Pixel coordinate grounding data
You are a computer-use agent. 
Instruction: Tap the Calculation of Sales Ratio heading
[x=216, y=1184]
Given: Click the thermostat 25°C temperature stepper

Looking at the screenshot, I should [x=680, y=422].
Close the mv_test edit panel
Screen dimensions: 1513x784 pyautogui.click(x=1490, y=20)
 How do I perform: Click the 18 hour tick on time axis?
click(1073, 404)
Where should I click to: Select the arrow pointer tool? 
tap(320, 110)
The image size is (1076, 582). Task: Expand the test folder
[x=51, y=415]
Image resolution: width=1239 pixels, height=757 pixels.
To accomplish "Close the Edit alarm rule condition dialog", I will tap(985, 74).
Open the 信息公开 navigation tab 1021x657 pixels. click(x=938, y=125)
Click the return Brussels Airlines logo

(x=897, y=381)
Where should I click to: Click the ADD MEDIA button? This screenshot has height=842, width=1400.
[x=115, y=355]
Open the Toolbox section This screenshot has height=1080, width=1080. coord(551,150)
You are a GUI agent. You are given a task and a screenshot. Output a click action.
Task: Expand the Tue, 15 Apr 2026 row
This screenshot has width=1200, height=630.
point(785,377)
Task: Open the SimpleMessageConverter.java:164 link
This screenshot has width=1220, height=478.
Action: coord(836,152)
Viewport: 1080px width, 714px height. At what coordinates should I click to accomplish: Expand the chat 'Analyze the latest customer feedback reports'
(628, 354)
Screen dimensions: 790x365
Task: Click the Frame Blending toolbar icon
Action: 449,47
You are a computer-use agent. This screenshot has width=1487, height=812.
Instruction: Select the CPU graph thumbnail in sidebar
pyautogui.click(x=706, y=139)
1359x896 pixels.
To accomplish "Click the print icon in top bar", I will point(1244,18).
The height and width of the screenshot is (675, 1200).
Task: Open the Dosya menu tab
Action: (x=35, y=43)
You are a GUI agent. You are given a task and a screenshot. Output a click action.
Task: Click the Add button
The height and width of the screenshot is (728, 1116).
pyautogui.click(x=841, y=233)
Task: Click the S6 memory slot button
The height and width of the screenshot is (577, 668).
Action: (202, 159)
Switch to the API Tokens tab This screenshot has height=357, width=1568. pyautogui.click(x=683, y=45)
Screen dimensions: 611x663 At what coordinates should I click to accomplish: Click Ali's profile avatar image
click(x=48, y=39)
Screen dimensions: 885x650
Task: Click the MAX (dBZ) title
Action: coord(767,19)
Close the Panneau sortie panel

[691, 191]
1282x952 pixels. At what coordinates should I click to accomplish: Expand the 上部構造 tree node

About this task:
Could you reproduce every record exactly as it appears?

Answer box:
You are a computer-use agent. 
Instruction: Tap the Calculation of Sales Ratio heading
[x=216, y=1184]
Given: Click the thermostat 25°C temperature stepper

Looking at the screenshot, I should [x=680, y=422].
Close the mv_test edit panel
Screen dimensions: 1513x784 pyautogui.click(x=1490, y=20)
 How do I perform: Click the 18 hour tick on time axis?
click(1073, 404)
Where should I click to: Select the arrow pointer tool? 
tap(320, 110)
The image size is (1076, 582). Task: Expand the test folder
[x=51, y=415]
Image resolution: width=1239 pixels, height=757 pixels.
To accomplish "Close the Edit alarm rule condition dialog", I will tap(985, 74).
Open the 信息公开 navigation tab 1021x657 pixels. click(x=938, y=125)
Click the return Brussels Airlines logo

(x=897, y=381)
Where should I click to: Click the ADD MEDIA button? This screenshot has height=842, width=1400.
[x=115, y=355]
Open the Toolbox section This screenshot has height=1080, width=1080. coord(551,150)
You are a GUI agent. You are given a task and a screenshot. Output a click action.
Task: Expand the Tue, 15 Apr 2026 row
This screenshot has width=1200, height=630.
point(785,377)
Task: Open the SimpleMessageConverter.java:164 link
This screenshot has width=1220, height=478.
Action: coord(836,152)
Viewport: 1080px width, 714px height. At what coordinates should I click to accomplish: Expand the chat 'Analyze the latest customer feedback reports'
(628, 354)
Screen dimensions: 790x365
Task: Click the Frame Blending toolbar icon
Action: 449,47
You are a computer-use agent. This screenshot has width=1487, height=812.
Instruction: Select the CPU graph thumbnail in sidebar
pyautogui.click(x=706, y=139)
1359x896 pixels.
To accomplish "Click the print icon in top bar", I will point(1244,18).
The height and width of the screenshot is (675, 1200).
Task: Open the Dosya menu tab
Action: (x=35, y=43)
You are a GUI agent. You are given a task and a screenshot. Output a click action.
Task: Click the Add button
The height and width of the screenshot is (728, 1116).
pyautogui.click(x=841, y=233)
Task: Click the S6 memory slot button
The height and width of the screenshot is (577, 668).
Action: (202, 159)
Switch to the API Tokens tab This screenshot has height=357, width=1568. pyautogui.click(x=683, y=45)
Screen dimensions: 611x663 At what coordinates should I click to accomplish: Click Ali's profile avatar image
click(x=48, y=39)
Screen dimensions: 885x650
Task: Click the MAX (dBZ) title
Action: coord(767,19)
Close the Panneau sortie panel

[691, 191]
1282x952 pixels. At what coordinates should I click to accomplish: Expand the 上部構造 tree node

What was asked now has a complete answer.